■ REQUIRED WORK: Write the lines below as a JSON list of strings, one string per line, skipping any blank lines.

Stored entries
┌──
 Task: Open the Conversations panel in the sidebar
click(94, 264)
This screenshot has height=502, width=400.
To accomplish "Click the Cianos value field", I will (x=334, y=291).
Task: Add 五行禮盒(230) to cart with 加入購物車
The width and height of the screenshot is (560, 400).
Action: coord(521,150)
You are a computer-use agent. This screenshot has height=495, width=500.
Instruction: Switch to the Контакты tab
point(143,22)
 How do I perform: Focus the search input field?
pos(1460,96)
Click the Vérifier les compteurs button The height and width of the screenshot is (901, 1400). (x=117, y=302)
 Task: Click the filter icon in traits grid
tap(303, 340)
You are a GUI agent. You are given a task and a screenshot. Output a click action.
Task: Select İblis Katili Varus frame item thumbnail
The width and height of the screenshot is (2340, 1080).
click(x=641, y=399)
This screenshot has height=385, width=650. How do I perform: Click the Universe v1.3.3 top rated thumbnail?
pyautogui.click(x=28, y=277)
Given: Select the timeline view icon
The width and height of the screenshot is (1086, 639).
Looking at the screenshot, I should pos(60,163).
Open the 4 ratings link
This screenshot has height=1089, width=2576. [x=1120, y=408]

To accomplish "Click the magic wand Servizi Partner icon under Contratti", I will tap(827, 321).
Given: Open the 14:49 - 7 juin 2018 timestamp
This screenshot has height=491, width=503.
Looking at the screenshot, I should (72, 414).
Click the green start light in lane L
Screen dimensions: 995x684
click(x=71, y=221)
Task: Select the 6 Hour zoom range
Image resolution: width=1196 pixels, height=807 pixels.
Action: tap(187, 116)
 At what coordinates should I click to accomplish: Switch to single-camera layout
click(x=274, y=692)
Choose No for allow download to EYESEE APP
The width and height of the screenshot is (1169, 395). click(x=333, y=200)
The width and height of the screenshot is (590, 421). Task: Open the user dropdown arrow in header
└──
■ SOLUTION FOR THIS TASK:
[
  " Task: Open the Conversations panel in the sidebar",
  "click(94, 264)",
  "This screenshot has height=502, width=400.",
  "To accomplish \"Click the Cianos value field\", I will (x=334, y=291).",
  "Task: Add 五行禮盒(230) to cart with 加入購物車",
  "The width and height of the screenshot is (560, 400).",
  "Action: coord(521,150)",
  "You are a computer-use agent. This screenshot has height=495, width=500.",
  "Instruction: Switch to the Контакты tab",
  "point(143,22)",
  " How do I perform: Focus the search input field?",
  "pos(1460,96)",
  "Click the Vérifier les compteurs button The height and width of the screenshot is (901, 1400). (x=117, y=302)",
  " Task: Click the filter icon in traits grid",
  "tap(303, 340)",
  "You are a GUI agent. You are given a task and a screenshot. Output a click action.",
  "Task: Select İblis Katili Varus frame item thumbnail",
  "The width and height of the screenshot is (2340, 1080).",
  "click(x=641, y=399)",
  "This screenshot has height=385, width=650. How do I perform: Click the Universe v1.3.3 top rated thumbnail?",
  "pyautogui.click(x=28, y=277)",
  "Given: Select the timeline view icon",
  "The width and height of the screenshot is (1086, 639).",
  "Looking at the screenshot, I should pos(60,163).",
  "Open the 4 ratings link",
  "This screenshot has height=1089, width=2576. [x=1120, y=408]",
  "To accomplish \"Click the magic wand Servizi Partner icon under Contratti\", I will tap(827, 321).",
  "Given: Open the 14:49 - 7 juin 2018 timestamp",
  "This screenshot has height=491, width=503.",
  "Looking at the screenshot, I should (72, 414).",
  "Click the green start light in lane L",
  "Screen dimensions: 995x684",
  "click(x=71, y=221)",
  "Task: Select the 6 Hour zoom range",
  "Image resolution: width=1196 pixels, height=807 pixels.",
  "Action: tap(187, 116)",
  " At what coordinates should I click to accomplish: Switch to single-camera layout",
  "click(x=274, y=692)",
  "Choose No for allow download to EYESEE APP",
  "The width and height of the screenshot is (1169, 395). click(x=333, y=200)",
  "The width and height of the screenshot is (590, 421). Task: Open the user dropdown arrow in header"
]